満足度★★★★
鑑賞日2020/12/24 (木) 13:30
座席1階
劇団民藝が井上ひさし作品に取り組んだ。こまつ座とのタッグだ。
誰もが知る初代水谷八重子をめぐる舞台なのだが、八重子が登場するわけではない。物語は、全員が熱烈な八重子ファンという医院を舞台に進行する。
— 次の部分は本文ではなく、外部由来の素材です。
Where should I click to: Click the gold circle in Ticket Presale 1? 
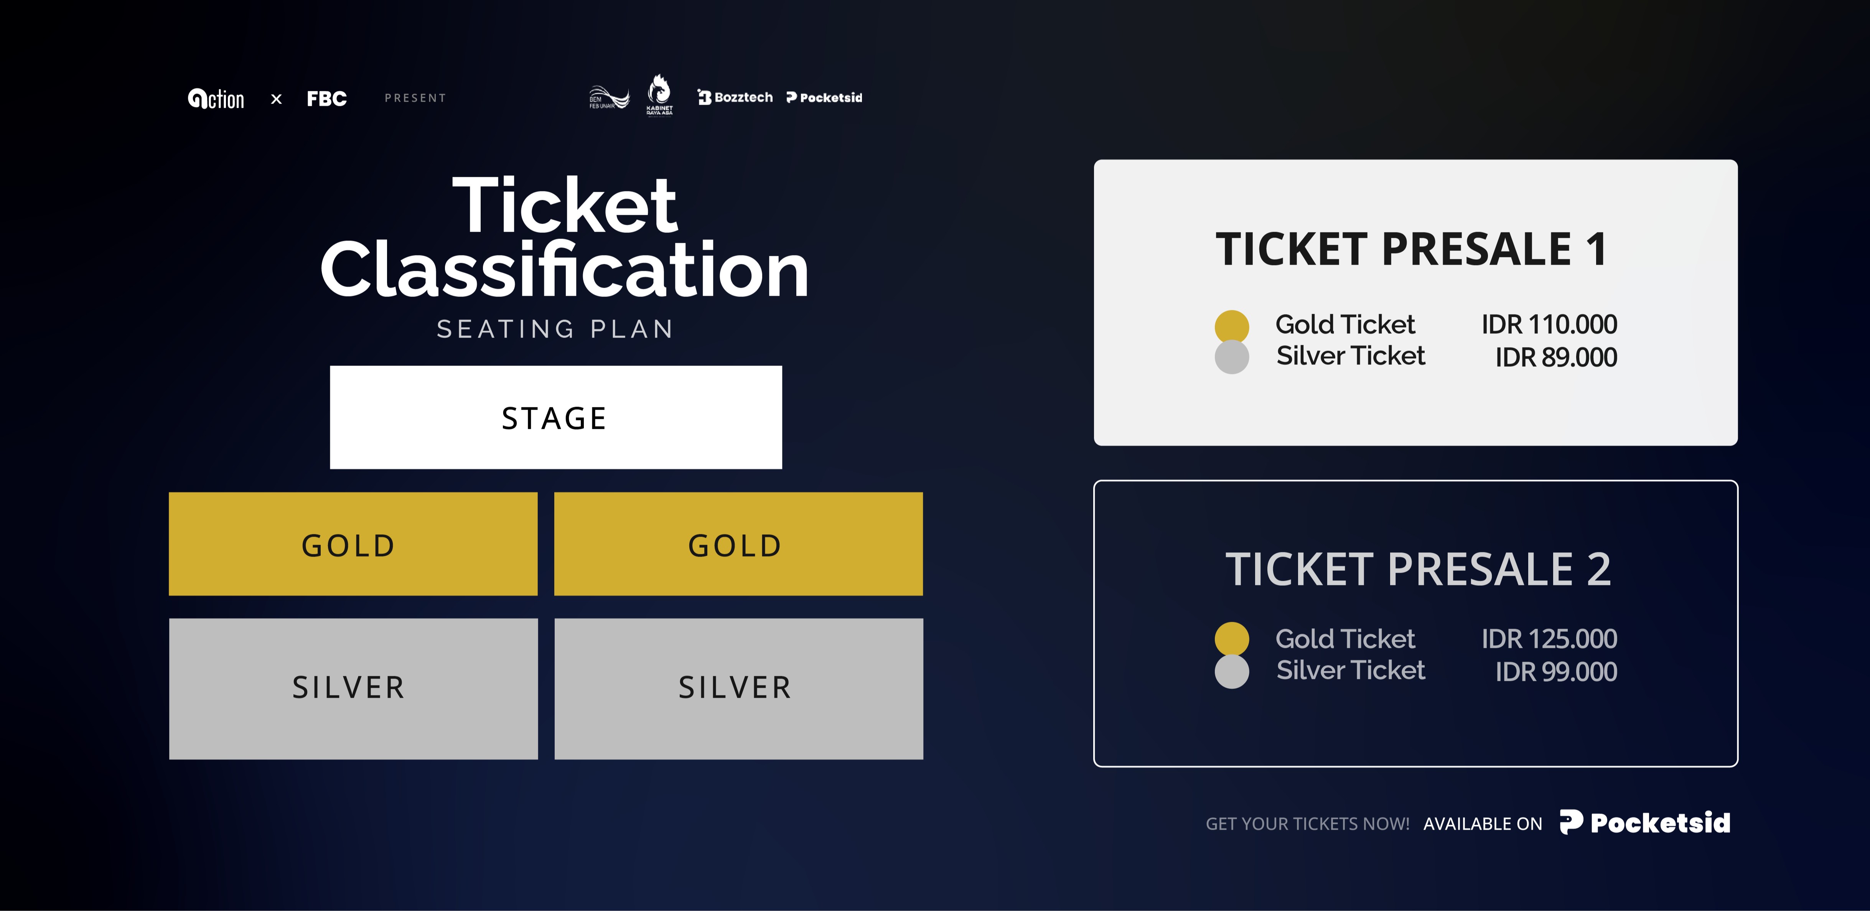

民藝の舞台には珍しいドタバタ喜劇という側面もある。マスク着用だから、劇団側としてはこういう閉塞的なご時世だからなおのこと、思い切り笑ってほしかったという意図も感じる。杖をついたご高齢者も目立つ客層で、なかなかゲラゲラ笑うという状況は見られなかった。だが、陸軍への入営に寝坊して間に合わずに逃げて兵役拒否になったような若者をかくまったりする昭和のバラエティー番組のようなエピソードや、注射器で水を噴き上げて遊ぶなど「八時だよ!全員集合」みたいなギャグも登場する。
舞台は10分間の休憩をそれぞれ挟んで3幕。戦中戦後の時代に沿ってまとまっている。第三幕は戦後で、ようやく訪れた平和にがらりと舞台の空気感が変わるが、基本的には全編喜劇である。79歳の日色ともゑはこの舞台でも元気な姿。いつもながら勇気づけられる。